Le Consuetudini cistercensi permettevano il consumo di una "generosa" porzione di pane durante il pasto principale, impreziosendolo con due verdure cotte e della frutta di stagione; la cena, se prevista, consisteva in frutta e verdura, più l'avanzo della pagnotta, fermo restando che una stessa pietanza non poteva essere servita per tre giorni di seguito. Nei giorni di festa era possibile consumare del pane bianco e del pesce. I grassi di origine animale, uova e formaggi erano banditi durante l'Avvento ed in Quaresima, mentre i venerdì di Quaresima i monaci digiunavano a pane e acqua. Svariati aromi, coltivati negli orti situati all'interno del monastero, venivano utilizzati per la preparazione delle pietanze cotte. Il mixtum, una sorta di colazione da poter elargire ad infermi ed ai membri più giovani della comunità, era a disposizione dei monaci certosini dopo l'Ora di Sesta, periodo di Quaresima a parte. Per quanto concerneva le bevande non vi erano particolari divieti se non una certa limitazione nell'uso del vino. D'estate era usanza servire, dopo Nona, il biberes, un semplice bicchiere di sidro o alle volte di birra.

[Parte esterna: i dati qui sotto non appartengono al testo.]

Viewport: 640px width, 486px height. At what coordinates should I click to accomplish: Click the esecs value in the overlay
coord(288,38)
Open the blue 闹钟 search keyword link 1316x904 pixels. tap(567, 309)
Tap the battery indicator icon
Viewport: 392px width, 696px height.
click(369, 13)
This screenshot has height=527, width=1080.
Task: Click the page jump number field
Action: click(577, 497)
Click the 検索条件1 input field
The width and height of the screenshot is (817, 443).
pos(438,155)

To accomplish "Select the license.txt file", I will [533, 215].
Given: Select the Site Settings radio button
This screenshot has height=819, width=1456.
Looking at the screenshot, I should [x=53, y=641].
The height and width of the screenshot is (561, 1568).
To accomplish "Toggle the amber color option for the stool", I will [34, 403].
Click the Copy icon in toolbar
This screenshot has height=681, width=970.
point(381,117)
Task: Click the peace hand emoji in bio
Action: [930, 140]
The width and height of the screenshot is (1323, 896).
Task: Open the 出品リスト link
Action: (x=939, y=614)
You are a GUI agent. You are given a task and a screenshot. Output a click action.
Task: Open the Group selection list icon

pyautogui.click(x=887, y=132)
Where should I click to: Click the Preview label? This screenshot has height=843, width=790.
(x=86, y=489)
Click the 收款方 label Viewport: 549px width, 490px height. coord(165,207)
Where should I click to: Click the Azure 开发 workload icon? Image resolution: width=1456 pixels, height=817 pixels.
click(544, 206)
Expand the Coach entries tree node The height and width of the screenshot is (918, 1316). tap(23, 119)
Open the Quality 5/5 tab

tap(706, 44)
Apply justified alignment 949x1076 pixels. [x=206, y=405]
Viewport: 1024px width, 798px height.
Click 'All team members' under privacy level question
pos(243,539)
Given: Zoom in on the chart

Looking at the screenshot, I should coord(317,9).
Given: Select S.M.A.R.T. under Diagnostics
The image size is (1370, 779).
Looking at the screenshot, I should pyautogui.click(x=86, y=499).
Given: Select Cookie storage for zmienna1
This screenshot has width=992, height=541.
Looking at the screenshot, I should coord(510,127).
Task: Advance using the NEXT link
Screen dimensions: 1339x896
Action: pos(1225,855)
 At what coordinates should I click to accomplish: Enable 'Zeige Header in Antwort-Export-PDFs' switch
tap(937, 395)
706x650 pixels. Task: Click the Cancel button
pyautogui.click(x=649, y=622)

Quest'ultima poteva essere di tre qualità diverse, in base alla percentuale d'alcool presente: la migliore era consumata dall'abate e veniva servita in refettorio ai monaci in occasioni speciali. 

Una ben definita ritualità accompagnava i monaci certosini verso il refettorio. Prima dell'accesso nella stanza la comunità di religiosi sostava di fronte ad una fontana per il lavaggio delle mani. I monaci si appropinquavano quindi a delle tavole a forma di "U", nel loro lato esterno, trovando il cibo già servito sulle mense. Ecco la benedizione e la seduta al proprio posto, cominciando a consumare il pasto unicamente dopo che il priore aveva scoperto il pane. L'assoluto silenzio del refettorio era interrotto dalla voce di un monaco che, ad alta voce, leggeva alcuni brani scelti dalla Bibbia Latina. Si doveva bere dalle tazze tenendole con tutte e due le mani, salare le pietanze adoperando unicamente la punta di un coltello e pulire le stoviglie del pasto con un pezzo di pane, scartando il tovagliolo. Alla conclusione dei pasti i monaci si avviavano processionalmente verso la chiesa, andando a terminare la cerimonia.